Throughout 2014 and 2017, Brunović released three singles for the Croatian market, "Olujna noć", "Gdje da nađem mir" and "Ti i ja", respectively. In 2018, she took part in the eighth season of The Voice of Germany, and was eliminated during the semi-final.

On 17 January 2019, Brunović was announced as one of the participants of Dora 2019, the Croatian national final for the Eurovision Song Contest 2019, with the song "I Believe in True Love". On 16 February 2019, she performed during the selection final and placed sixth. On 15 December 2020, she was announced as one of the competitors at Dora 2021, which was to select Croatia's entry for the Eurovision Song Contest 2021, with the song "Colors", co-written with Borislav Milanov. During the national final on 13 February 2021, she finished in seventh place. On 17 December 2021, she was announced as one of the acts to perform at Dora 2022, this time selecting Croatia's entry for the Eurovision Song Contest 2022, with the song "Here for Love", which finished fourth in the final, held on 19 February 2022.

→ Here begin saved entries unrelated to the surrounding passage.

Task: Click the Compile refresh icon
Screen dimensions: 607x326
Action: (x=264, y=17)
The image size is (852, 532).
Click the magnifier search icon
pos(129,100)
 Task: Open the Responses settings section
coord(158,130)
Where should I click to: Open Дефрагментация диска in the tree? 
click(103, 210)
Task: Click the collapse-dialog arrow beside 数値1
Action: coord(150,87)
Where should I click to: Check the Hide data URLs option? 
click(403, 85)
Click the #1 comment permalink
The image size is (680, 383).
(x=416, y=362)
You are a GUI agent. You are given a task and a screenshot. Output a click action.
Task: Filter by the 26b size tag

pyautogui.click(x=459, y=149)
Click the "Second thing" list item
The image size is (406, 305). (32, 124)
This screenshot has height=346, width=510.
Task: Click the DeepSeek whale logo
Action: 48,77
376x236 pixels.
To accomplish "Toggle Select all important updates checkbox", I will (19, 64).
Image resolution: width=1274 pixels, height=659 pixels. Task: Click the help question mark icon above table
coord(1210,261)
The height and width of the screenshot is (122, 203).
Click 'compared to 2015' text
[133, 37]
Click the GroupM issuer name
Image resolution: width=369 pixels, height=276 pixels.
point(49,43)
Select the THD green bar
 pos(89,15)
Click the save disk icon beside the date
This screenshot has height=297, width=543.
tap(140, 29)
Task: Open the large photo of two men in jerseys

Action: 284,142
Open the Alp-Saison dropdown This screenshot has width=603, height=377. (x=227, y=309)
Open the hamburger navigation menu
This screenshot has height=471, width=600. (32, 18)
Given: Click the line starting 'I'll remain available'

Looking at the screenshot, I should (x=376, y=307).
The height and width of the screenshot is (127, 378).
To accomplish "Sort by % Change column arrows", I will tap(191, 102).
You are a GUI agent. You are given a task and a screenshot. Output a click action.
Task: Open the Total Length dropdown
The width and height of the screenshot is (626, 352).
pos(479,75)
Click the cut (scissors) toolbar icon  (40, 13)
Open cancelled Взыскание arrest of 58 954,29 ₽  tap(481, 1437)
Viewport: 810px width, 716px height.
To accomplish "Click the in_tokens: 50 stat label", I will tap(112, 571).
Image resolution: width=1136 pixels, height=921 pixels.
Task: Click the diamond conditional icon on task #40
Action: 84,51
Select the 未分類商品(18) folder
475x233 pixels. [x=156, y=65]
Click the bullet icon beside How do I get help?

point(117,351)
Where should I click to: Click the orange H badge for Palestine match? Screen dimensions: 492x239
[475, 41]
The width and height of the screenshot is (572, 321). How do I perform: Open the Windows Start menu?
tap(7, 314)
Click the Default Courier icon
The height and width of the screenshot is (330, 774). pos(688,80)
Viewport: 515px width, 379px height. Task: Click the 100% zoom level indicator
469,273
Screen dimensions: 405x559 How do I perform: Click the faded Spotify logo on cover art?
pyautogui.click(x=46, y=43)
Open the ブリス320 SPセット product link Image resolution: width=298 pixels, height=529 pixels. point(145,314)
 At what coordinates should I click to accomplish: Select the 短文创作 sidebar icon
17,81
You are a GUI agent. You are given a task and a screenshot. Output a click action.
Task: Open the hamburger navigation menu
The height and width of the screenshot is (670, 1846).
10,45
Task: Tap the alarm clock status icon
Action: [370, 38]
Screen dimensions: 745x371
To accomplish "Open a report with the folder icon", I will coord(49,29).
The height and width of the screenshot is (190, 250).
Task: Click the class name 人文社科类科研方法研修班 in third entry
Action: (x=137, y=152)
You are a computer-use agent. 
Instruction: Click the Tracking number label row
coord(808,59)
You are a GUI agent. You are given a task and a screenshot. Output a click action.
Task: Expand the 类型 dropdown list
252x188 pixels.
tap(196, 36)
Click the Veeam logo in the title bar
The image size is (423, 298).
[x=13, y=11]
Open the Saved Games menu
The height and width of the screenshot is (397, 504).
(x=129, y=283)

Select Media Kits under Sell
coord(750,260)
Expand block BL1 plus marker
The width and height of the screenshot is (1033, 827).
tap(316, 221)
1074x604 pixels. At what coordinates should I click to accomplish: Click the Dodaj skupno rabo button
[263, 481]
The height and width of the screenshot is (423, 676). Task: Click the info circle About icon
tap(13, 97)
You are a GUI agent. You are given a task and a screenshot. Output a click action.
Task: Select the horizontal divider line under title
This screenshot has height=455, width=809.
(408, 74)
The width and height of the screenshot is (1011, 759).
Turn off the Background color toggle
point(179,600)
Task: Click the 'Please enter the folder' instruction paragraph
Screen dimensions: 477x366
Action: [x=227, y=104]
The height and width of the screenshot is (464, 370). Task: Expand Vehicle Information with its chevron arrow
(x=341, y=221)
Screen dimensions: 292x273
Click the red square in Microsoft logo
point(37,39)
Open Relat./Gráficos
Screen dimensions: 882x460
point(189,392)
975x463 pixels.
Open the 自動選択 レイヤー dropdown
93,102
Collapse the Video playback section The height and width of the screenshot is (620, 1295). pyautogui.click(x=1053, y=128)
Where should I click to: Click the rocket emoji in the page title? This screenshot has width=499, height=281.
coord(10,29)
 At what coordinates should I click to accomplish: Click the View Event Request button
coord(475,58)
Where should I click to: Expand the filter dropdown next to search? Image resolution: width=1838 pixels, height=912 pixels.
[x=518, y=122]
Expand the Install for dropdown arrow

In 2025, Brunović returned as an "All Star" contestant on the fifteenth season of The Voice of Germany. All four of the show's coaches (Rea Garvey, Michi and Smudo, Shirin David, and Nico Santos) turned their chairs for her, with Brunović choosing to join Team Michi and Smudo. She made it to the final show, where she performed her new single "The Rain" and reached fourth place.

== Discography ==

===Singles===
- "Confidence" (2011)
- "Olujna noć" (2014)
- "Gdje da nađem mir" (2016)
- "Ti i ja" (2017)
- "I Believe in True Love" (2019)
- "Nebo" (2020)
- "Colors" (2021)
- "Here for Love" (2022)
- "The Rain" (2025)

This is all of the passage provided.